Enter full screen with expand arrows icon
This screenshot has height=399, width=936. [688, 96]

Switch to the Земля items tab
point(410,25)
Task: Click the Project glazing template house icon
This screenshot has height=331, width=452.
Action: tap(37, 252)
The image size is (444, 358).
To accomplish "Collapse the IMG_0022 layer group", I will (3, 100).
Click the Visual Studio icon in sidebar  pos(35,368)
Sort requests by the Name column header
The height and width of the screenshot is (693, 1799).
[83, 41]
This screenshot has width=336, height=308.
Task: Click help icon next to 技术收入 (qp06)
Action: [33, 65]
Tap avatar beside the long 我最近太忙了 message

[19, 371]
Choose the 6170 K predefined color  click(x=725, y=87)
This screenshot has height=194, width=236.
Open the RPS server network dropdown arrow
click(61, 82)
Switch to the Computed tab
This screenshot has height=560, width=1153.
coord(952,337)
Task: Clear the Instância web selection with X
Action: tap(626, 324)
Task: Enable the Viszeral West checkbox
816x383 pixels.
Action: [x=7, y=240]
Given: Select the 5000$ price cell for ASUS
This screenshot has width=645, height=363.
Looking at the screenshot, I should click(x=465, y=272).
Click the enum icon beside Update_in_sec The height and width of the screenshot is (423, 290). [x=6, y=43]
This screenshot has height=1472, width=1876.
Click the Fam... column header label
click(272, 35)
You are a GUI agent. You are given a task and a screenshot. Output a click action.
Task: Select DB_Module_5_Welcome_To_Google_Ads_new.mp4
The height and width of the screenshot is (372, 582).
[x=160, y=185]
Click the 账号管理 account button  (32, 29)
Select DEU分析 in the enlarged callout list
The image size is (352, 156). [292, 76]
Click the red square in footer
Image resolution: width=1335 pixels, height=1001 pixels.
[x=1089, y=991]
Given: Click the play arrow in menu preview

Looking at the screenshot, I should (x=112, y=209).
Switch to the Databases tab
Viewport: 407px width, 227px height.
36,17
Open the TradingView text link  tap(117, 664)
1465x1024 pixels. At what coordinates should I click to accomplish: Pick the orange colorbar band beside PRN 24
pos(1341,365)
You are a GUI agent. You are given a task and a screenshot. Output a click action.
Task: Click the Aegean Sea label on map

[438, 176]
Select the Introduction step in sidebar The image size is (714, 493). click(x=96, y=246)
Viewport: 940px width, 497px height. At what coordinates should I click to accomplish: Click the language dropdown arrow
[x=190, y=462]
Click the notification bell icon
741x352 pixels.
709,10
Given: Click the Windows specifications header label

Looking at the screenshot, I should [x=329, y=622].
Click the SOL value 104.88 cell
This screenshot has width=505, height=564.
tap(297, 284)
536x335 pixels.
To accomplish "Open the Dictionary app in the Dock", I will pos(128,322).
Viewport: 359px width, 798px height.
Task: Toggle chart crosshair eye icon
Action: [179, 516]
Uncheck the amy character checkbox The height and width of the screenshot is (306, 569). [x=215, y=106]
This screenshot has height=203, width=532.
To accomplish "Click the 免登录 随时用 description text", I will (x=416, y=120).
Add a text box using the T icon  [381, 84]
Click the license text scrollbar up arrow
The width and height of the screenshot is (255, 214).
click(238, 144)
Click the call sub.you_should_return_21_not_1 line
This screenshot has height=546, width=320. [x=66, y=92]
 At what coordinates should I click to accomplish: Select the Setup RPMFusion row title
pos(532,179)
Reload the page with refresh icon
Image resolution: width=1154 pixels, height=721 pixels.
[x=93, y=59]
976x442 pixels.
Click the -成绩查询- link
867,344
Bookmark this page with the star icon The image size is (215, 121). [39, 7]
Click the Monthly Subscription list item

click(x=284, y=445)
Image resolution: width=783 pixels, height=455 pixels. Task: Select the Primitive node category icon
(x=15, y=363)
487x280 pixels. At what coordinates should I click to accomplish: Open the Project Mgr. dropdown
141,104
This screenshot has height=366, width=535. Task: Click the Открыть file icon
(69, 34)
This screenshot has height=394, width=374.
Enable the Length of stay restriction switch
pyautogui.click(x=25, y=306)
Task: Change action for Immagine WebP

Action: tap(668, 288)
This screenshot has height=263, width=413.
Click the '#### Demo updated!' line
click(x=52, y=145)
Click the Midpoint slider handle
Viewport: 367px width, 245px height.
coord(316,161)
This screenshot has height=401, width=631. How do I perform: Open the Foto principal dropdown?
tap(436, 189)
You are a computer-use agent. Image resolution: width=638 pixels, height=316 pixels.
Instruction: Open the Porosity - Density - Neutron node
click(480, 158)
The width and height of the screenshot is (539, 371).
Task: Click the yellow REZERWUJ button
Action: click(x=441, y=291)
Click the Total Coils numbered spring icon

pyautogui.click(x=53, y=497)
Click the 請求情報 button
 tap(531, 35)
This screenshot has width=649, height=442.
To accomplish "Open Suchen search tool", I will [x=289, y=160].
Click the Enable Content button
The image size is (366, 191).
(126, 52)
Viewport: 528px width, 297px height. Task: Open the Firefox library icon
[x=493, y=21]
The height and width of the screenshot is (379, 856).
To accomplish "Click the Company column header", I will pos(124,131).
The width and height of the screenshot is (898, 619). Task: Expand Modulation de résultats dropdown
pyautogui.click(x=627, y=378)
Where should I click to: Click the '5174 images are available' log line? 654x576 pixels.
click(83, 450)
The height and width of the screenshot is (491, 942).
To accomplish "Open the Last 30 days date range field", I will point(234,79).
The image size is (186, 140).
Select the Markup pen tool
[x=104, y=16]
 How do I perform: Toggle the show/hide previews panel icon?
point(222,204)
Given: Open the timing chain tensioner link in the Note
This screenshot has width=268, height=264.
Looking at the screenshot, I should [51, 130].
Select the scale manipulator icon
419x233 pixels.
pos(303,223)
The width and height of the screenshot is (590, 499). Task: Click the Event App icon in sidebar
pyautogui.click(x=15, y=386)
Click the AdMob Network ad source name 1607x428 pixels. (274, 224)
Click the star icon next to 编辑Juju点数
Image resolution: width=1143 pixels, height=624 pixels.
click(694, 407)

--

» Requirement:
Working from the listing above, pick out every line that has "checkbox" and copy it.

» Answer to this task:
Task: Enable the Viszeral West checkbox
Uncheck the amy character checkbox The height and width of the screenshot is (306, 569). [x=215, y=106]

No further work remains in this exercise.